Terpisah, Kepala SKK Migas Dwi Soetjipto menyebut asumsi ICP 2019 yang dipatok US$70 per barel, meleset dengan kondisi riil. Selain itu, Dwi mengatakan kondisi harga gas dunia yang merosot juga memengaruhi produksi gas alam cair (LNG) tahun ini.

"Harga rata-rata penjualan gas [masih] di bawah tahun lalu, ataupun asumsi APBN 2019," tuturnya, kepada Bisnis.

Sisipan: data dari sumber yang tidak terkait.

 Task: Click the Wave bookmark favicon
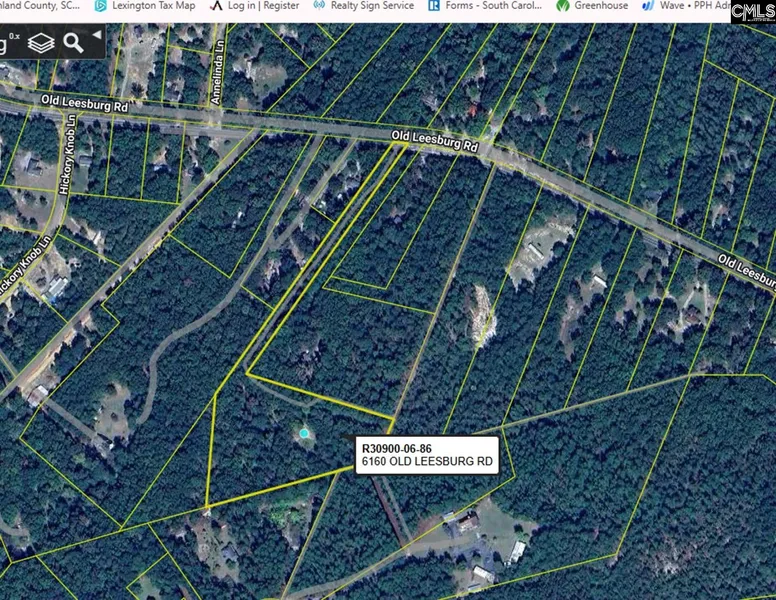pos(648,6)
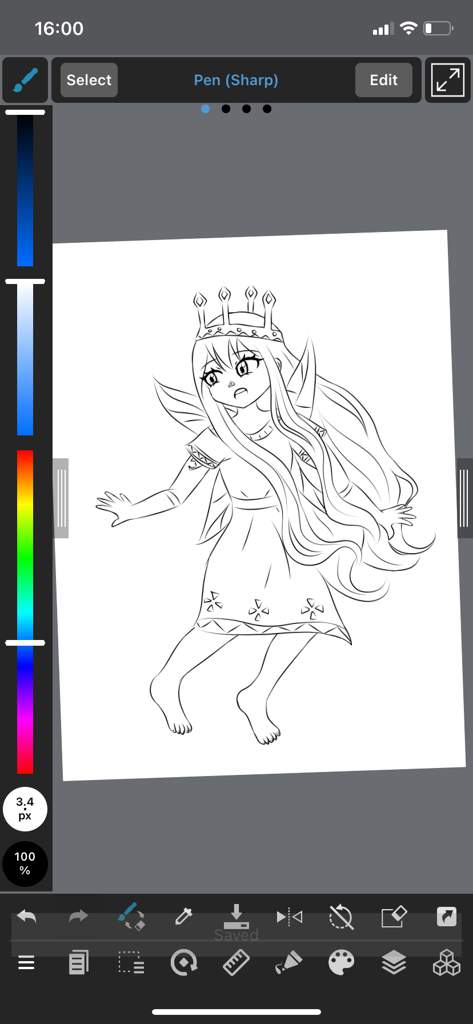Expand the left side panel handle
This screenshot has height=1024, width=473.
(61, 498)
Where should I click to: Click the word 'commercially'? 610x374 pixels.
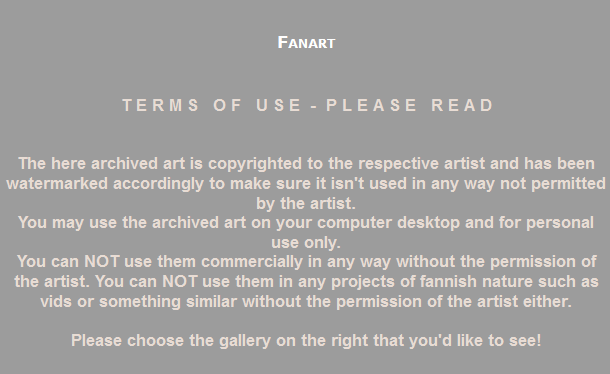pyautogui.click(x=252, y=262)
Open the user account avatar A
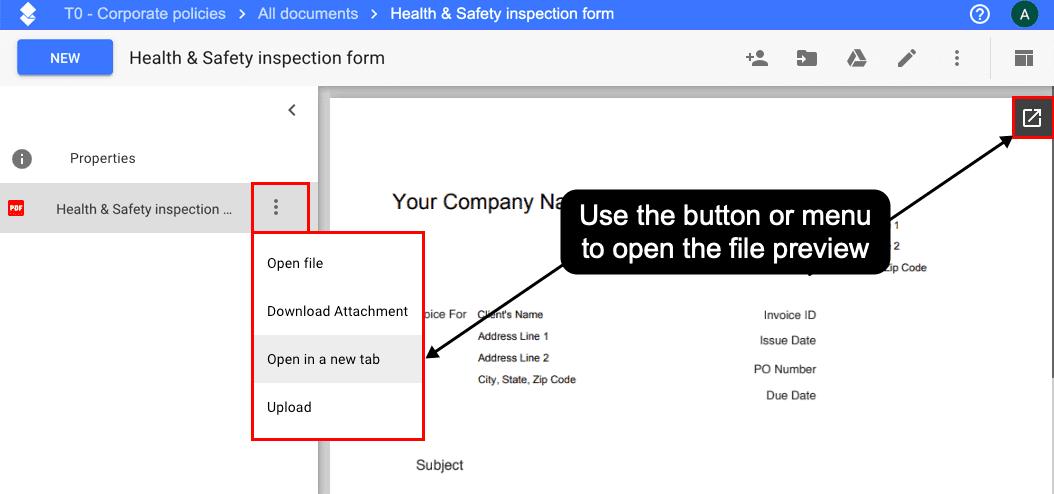Image resolution: width=1054 pixels, height=494 pixels. (x=1024, y=14)
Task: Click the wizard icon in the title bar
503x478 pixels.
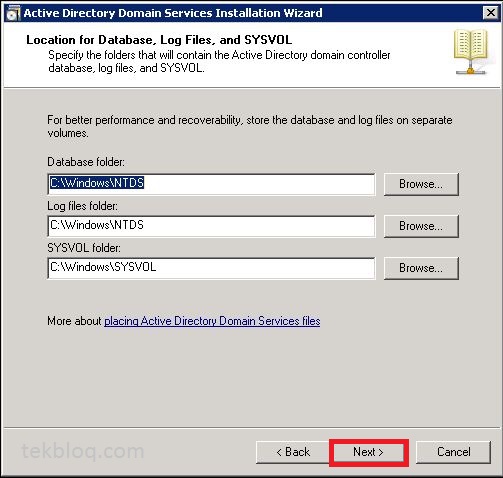Action: [13, 14]
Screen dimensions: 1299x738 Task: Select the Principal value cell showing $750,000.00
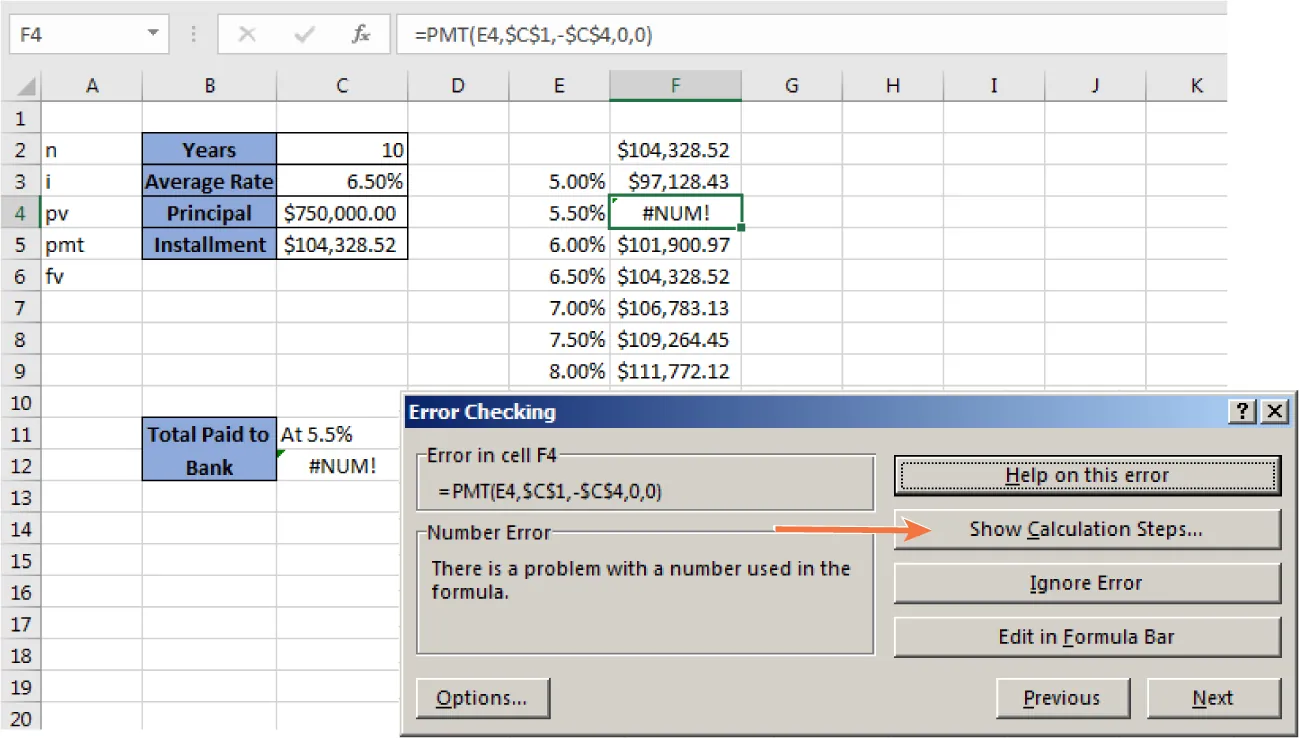[341, 213]
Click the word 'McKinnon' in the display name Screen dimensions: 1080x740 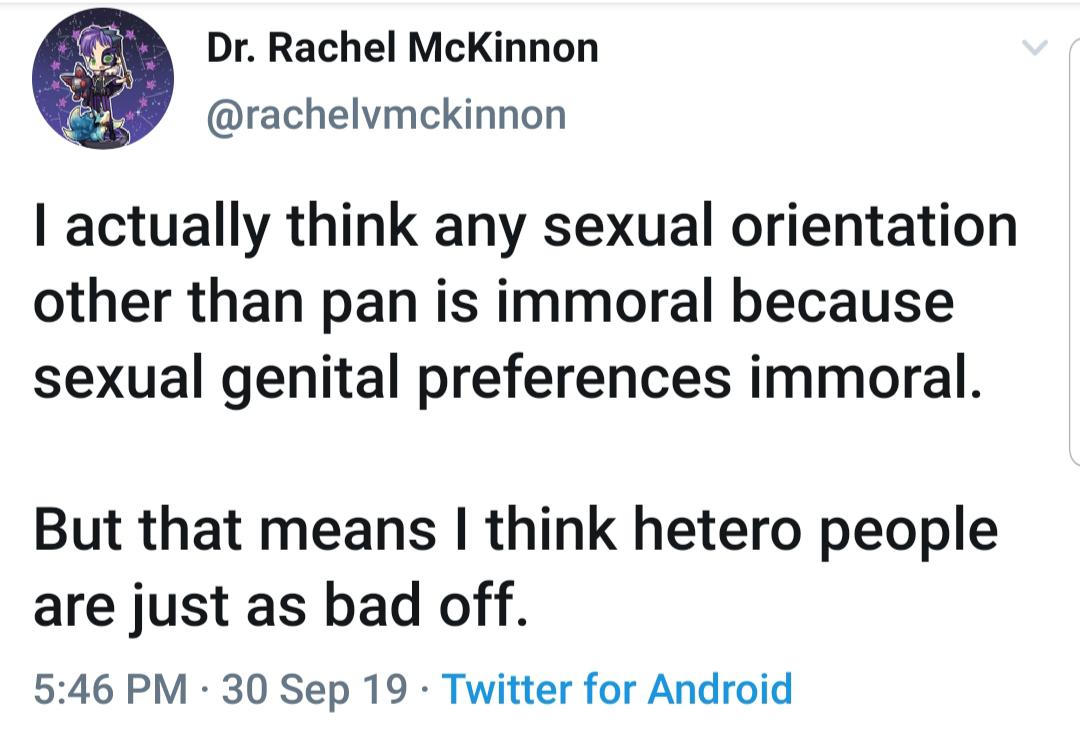(x=503, y=48)
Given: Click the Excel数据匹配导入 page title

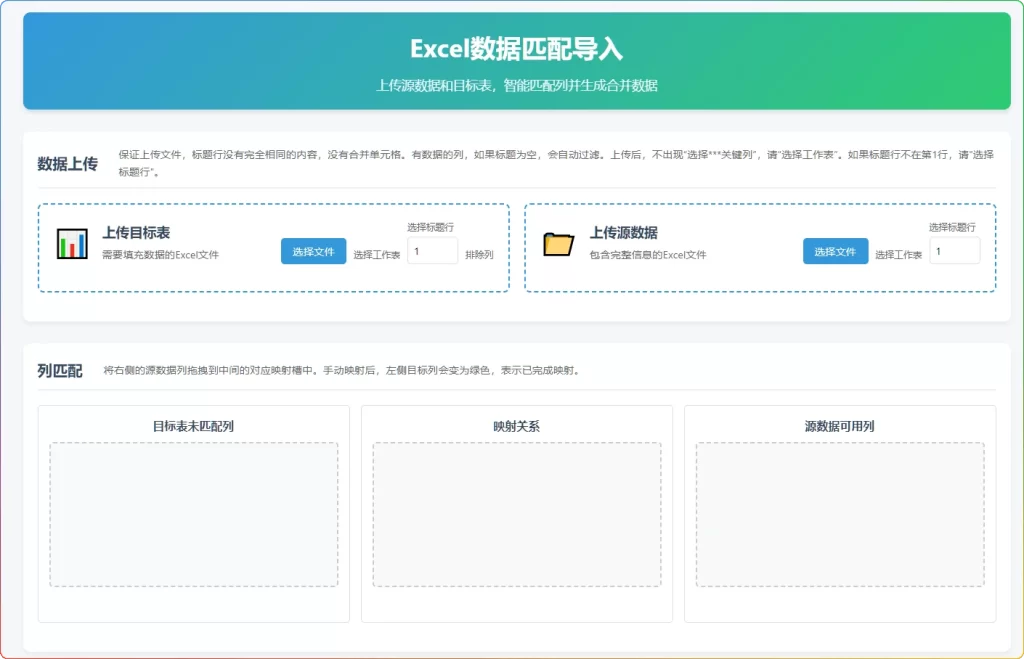Looking at the screenshot, I should click(512, 45).
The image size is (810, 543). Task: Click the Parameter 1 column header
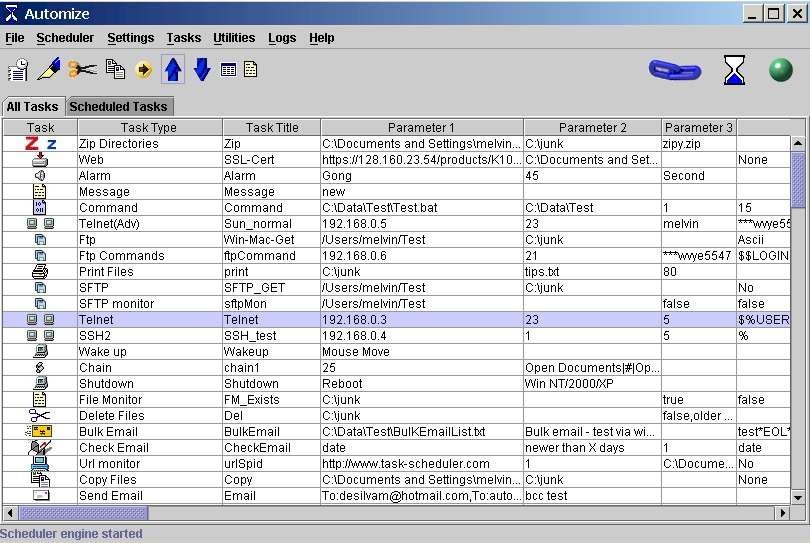pos(421,127)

Faktor lain yang memengaruhi melesetnya PNBP migas adalah penurunan alamiah produksi siap jual (lifting) minyak. Dwi mengatakan penurunan alamiah produksi minyak sebesar 3% - 4% per tahun.

Menurutnya, solusi untuk menghentikan penurunan alamiah produksi tidak dapat dilakukan secara instan dan memerlukan langkah jangka panjang.

"Lifting gas tahun ini juga mengalami beberapa curtailment [pembatalan produksi] karena harga gas jelek yang biasanya kita jual LNG seharga US$7 US$8, pada pertengahan tahun ini seharga US$3 - US$4," tambahnya.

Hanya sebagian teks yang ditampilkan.